**About this task:**
Restate word for word the lines in the listing below, starting at the line containing "The height and width of the screenshot is (936, 1288)." and ending at the line containing "Expand the Launchpad", both included; leave out the rest.

**Records for processing:**

···

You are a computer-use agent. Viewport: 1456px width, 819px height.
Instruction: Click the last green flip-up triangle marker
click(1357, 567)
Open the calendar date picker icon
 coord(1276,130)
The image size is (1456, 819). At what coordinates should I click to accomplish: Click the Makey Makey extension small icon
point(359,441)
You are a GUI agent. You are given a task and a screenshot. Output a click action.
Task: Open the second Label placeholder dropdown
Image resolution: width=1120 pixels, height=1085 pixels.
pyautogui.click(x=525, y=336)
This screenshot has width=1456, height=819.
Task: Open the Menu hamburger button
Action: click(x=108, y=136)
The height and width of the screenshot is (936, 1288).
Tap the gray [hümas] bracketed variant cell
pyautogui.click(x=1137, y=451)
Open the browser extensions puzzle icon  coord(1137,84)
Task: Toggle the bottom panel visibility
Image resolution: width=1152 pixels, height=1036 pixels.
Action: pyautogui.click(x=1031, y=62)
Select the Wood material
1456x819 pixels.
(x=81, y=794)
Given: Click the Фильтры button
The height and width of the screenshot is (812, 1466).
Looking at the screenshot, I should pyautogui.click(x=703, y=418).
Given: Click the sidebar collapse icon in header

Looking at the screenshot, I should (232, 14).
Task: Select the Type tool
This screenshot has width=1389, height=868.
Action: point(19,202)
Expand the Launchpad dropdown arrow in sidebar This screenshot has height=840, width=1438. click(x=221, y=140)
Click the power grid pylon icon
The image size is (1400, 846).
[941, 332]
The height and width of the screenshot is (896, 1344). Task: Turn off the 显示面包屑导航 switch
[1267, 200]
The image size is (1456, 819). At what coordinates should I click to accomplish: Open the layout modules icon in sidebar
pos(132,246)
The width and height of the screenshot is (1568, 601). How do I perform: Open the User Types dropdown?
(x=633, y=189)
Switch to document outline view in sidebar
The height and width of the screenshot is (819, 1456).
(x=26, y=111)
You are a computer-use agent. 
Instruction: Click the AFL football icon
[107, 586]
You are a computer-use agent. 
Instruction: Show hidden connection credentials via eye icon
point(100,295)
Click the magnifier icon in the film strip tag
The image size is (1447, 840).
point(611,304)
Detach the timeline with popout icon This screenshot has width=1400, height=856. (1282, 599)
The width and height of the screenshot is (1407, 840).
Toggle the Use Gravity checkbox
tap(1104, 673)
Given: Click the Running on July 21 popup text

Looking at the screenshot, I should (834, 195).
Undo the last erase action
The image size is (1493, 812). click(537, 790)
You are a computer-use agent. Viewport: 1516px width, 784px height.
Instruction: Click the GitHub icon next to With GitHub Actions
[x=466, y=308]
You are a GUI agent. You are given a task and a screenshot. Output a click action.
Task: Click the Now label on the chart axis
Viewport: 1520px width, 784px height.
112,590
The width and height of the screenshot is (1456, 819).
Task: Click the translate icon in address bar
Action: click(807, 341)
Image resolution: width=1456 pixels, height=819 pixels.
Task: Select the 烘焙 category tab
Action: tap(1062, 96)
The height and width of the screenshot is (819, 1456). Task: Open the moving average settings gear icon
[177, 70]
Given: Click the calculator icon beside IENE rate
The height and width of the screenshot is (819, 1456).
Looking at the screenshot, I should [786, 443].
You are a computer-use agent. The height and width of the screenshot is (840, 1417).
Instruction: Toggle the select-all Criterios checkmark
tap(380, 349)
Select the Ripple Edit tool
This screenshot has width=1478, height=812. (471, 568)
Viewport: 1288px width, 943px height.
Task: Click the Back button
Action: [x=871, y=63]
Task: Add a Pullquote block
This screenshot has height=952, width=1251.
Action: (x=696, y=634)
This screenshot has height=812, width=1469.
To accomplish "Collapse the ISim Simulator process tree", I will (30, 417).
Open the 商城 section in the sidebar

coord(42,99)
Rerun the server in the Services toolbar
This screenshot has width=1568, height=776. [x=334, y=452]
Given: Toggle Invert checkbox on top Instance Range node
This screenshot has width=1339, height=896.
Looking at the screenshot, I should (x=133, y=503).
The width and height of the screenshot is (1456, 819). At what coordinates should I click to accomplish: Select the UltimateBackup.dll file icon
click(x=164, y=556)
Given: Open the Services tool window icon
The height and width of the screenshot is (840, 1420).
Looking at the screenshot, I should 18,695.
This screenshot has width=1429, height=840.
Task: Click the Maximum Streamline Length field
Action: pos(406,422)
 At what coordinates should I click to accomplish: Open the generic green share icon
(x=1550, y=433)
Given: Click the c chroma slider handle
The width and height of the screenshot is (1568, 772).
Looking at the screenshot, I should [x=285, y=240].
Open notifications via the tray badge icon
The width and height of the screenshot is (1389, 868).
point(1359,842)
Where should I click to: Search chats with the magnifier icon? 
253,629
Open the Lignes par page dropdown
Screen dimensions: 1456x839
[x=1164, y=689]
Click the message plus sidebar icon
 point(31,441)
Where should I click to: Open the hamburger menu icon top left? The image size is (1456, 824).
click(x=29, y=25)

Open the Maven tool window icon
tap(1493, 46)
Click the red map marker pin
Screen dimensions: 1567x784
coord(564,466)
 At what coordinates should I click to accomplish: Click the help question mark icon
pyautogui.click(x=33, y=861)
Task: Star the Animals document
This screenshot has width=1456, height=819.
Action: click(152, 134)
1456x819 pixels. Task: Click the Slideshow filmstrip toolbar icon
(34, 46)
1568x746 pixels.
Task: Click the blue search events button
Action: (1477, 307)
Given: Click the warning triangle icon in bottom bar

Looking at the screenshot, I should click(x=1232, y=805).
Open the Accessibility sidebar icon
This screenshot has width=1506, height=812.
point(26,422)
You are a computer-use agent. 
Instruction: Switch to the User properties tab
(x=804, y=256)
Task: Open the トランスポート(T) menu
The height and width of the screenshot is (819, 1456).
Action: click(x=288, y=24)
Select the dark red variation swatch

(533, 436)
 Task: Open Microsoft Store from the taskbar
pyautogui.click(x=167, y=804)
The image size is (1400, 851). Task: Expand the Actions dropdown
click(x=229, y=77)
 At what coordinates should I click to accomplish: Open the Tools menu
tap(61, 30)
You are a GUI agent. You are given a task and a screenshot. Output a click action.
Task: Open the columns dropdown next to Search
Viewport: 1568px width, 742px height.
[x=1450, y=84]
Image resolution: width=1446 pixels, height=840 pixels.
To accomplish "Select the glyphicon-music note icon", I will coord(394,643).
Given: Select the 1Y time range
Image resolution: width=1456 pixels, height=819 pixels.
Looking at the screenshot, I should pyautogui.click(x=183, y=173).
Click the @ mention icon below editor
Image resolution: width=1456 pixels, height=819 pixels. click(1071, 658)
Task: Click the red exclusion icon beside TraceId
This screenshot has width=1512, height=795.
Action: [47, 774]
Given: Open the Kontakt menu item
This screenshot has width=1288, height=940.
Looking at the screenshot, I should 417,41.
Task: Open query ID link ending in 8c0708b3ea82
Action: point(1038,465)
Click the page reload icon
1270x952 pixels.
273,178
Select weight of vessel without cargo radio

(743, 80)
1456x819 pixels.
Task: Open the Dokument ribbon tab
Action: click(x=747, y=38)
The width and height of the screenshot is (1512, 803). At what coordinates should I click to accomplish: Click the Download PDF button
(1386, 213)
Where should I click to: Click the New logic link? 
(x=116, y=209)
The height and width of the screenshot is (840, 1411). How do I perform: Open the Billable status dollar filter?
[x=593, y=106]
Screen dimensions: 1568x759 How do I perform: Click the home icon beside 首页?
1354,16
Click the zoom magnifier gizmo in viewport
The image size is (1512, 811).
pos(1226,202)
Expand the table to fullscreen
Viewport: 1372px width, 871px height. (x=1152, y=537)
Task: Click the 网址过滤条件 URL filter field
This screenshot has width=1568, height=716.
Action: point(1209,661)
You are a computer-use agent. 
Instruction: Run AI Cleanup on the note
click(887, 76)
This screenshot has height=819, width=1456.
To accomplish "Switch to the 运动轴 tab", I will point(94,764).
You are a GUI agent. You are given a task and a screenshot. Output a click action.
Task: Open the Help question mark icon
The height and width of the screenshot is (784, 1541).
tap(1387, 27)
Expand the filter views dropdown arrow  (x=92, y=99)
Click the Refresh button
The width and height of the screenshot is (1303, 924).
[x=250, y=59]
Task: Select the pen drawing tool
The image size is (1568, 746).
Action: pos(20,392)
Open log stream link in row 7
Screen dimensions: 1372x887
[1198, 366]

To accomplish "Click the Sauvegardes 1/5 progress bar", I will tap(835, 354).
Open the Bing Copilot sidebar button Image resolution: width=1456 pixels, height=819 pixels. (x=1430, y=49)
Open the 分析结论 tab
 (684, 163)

···

**Result for this exercise:**
The height and width of the screenshot is (936, 1288).
Tap the gray [hümas] bracketed variant cell
pyautogui.click(x=1137, y=451)
Open the browser extensions puzzle icon  coord(1137,84)
Task: Toggle the bottom panel visibility
Image resolution: width=1152 pixels, height=1036 pixels.
Action: pyautogui.click(x=1031, y=62)
Select the Wood material
1456x819 pixels.
(x=81, y=794)
Given: Click the Фильтры button
The height and width of the screenshot is (812, 1466).
Looking at the screenshot, I should pyautogui.click(x=703, y=418).
Given: Click the sidebar collapse icon in header

Looking at the screenshot, I should (232, 14).
Task: Select the Type tool
This screenshot has width=1389, height=868.
Action: point(19,202)
Expand the Launchpad dropdown arrow in sidebar This screenshot has height=840, width=1438. click(x=221, y=140)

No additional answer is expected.